Humans, however, do not formulate opinions based on information, but rather with stories spun from information — and the relationship between them is far from linear. Fictitious information can be arranged into a story that conveys profound truths, as great novelists have proven for centuries. Conversely, and as the past several months of coverage have demonstrated, there is no fact that cannot be indentured into the service of a lie. Beyond disinformation (trafficking falsehoods), I worry as a media researcher and longtime scholar of the Palestinian struggle that decontextualization (selectively presenting truths) is the more ubiquitous and elusive threat to our collective understanding.

Disinformation involves lying by commission, such as by asserting that the 2020 U.S. presidential elections were rigged against Trump, or that ivermectin cures COVID-19. Decontextualization, on the other hand, is all about lying by omission, and psychologists have shown that humans lie by omission with greater facility than by commission.
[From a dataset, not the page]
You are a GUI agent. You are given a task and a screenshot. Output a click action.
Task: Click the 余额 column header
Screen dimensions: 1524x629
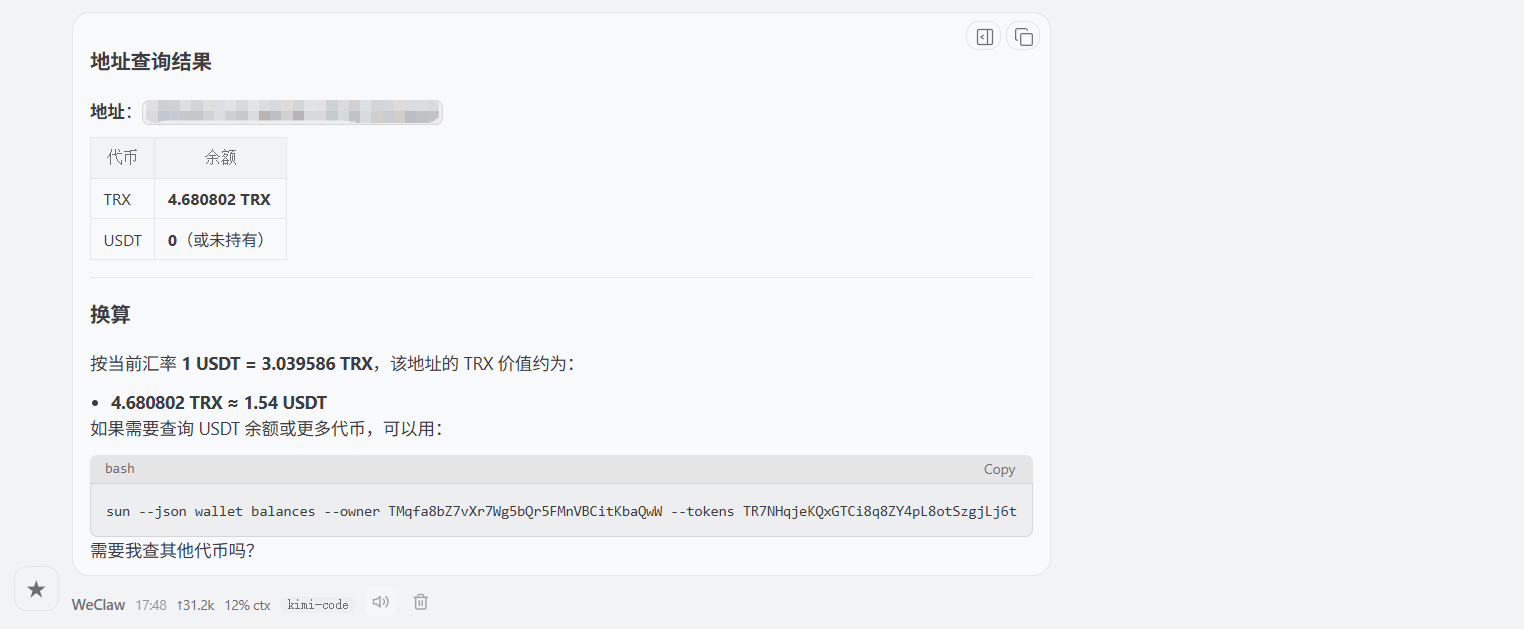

Moreover, omission’s signature characteristic is absence — something humans are notoriously bad at noticing, which means we are liable to amplify decontextualized narratives unwittingly.

For inveterate observers of Israel-Palestine, though, the absences in the recent discourse have been egregious. While much has been made of the differential coverage of Palestinian versus Israeli suffering over the past several months, by far the greater asymmetry is to be found when comparing coverage of the weeks of kinetic violence after October 7 versus the decades of structural violence before.

The reason for this asymmetry runs far deeper than political agendas. News networks cover bombings, shootings, and other forms of kinetic violence because they are loud, finite events that seize our attention, invite investigation and intrigue, and whose victims can be counted, named, and mourned. By contrast, the everyday structural violence of Israel’s occupation and apartheid is comparatively uneventful. Instead of loss, it inflicts absence. Instead of killing, it simply aborts. Its first casualties are dreams and destinies. Even its victims cannot offer a full accounting, because how can you miss that of which you were always deprived?